Was es heißt, über viele Jahrzehnte im Exil zu leben, zu lieben, zu leiden und irgendwie einen Alltag zu finden, drückte Nahid Bagheri-Goldschmied, die Lyrikerin, in ihren Gedichten aus. Einen ihrer Gedichtbände, Auf welcher Erdenseite stehst du?, durfte die Theodor Kramer Gesellschaft veröffentlichen. Ihre Gedichte sind kämpferische Gedichte, politische Gedichte, Liebesgedichte.
Nahid Bagheri-Goldschmied wurde nicht müde eine literarische Brücke zwischen Iran und Österreich zu schlagen, gründete hierfür den Iranischen Kunst- und Kulturverein im Exil Marzpeyma (Grenzgänger) und übersetzte jene kritischen, poetischen Stimmen Persiens, die ihr am nächsten standen, ins Deutsche.
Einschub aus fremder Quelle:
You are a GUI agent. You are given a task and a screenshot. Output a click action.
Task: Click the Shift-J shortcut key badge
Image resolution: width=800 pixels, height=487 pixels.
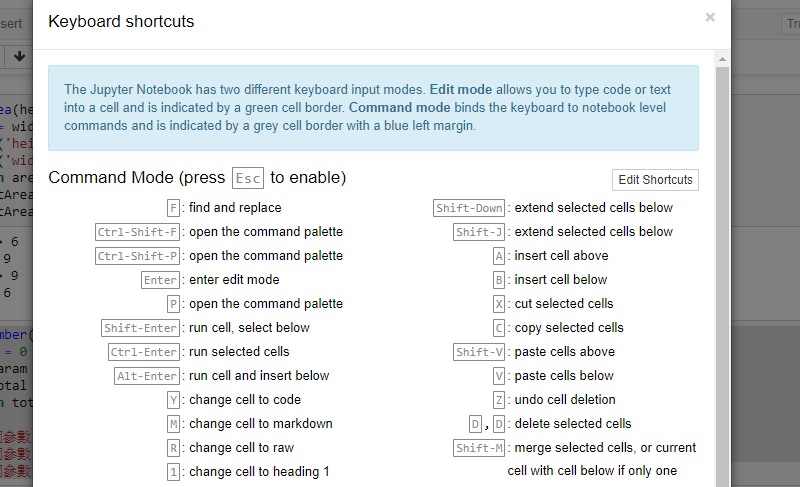479,232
Für die im Verlag der TKG in der Reihe Nadelstiche erschienene Anthologie Die Liebe kennt alle Sprachen der Welt übersetzte sie Gedichte von teilweise im Iran verbotenen, verfolgten, ermordeten AutorInnen, von Forough Farrokhzad, Pouran Farrokhzad, Fereydoun Farrokhzad, Siavash Kasrai, Khosro Bagherpour, Nahid Kabiri, Mahnaz Azarnia, Mahnaz Mohammadi, Mana Aghai, Narges Elikai, Nasrin Behjati, Pouran Kaveh, Reza Maghsadi, Ruhangiz Karachi, Shahla Aghapour, Bahareh Rezaee, Puria Soori, Farangis Haghighi.
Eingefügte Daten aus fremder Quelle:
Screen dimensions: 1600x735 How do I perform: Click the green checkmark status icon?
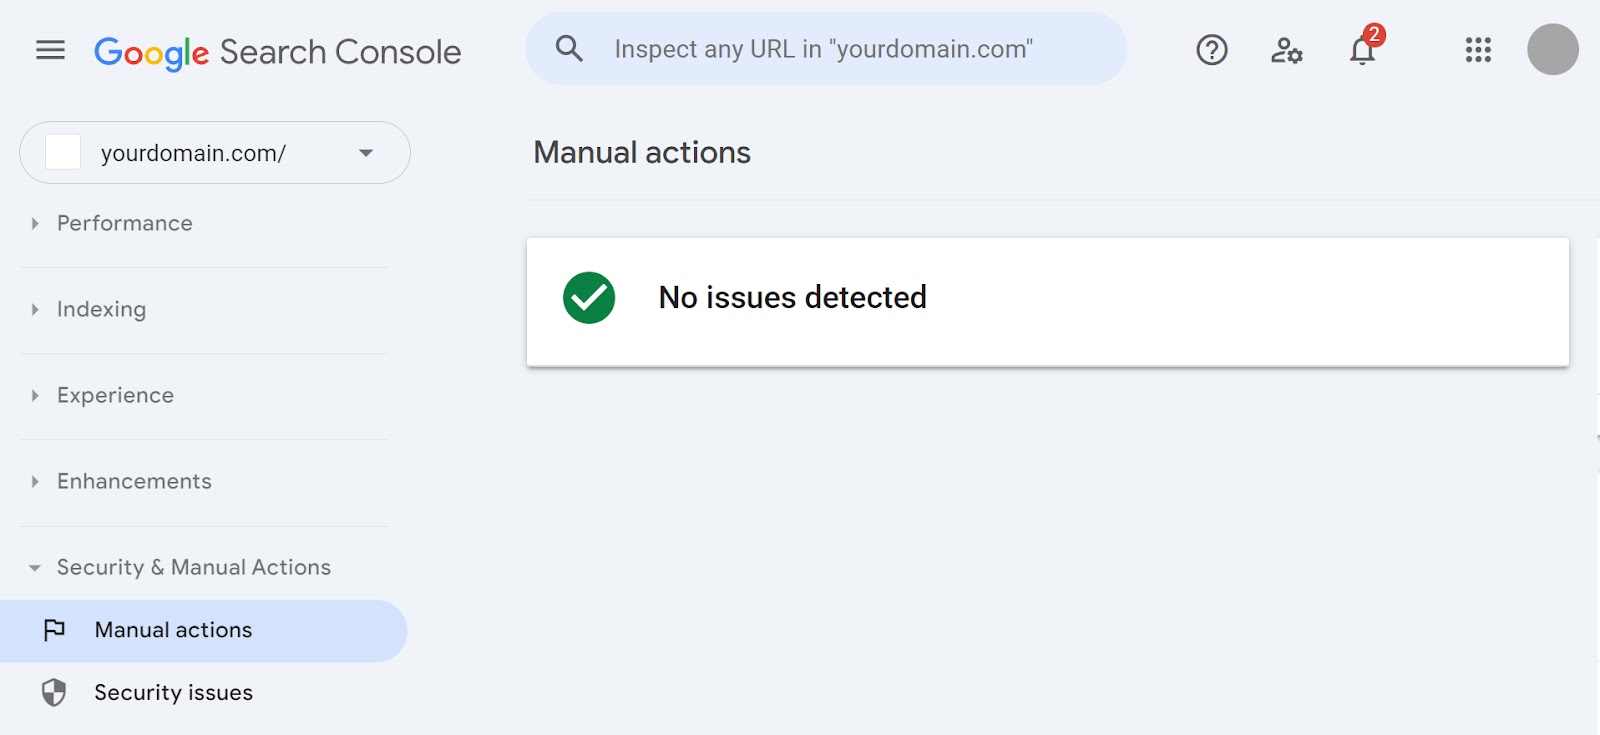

Als sie 2017 gemeinsam mit Renate Welsh-Rabady den 17. Theodor Kramer Preis für Schreiben im Widerstand und Exil erhielt, hieß es in der Preisbegründung:
Sie tritt in ihrer Lyrik unablässig ein für die missachteten Rechte der Frauen, gegen die Grausamkeit eines religiös verbrämten tyrannischen Regimes, das Folter, Hinrichtung, Steinigung wie kaum in einem anderen Land der Welt nach wie vor praktiziert. Viele ihrer Gedichte zeugen aber auch von einem klaren Bewusstsein der österreichischen Verhältnisse, setzen sich mit verdecktem und offenem Antisemitismus, mit Geschichtsverleugnung auseinander.
Nahid Bagheri-Goldschmied hatte noch viel vor.
Ihr Tod kam plötzlich. Sie fehlt!
In ihrer Literatur werden ihre Anliegen lebendig bleiben.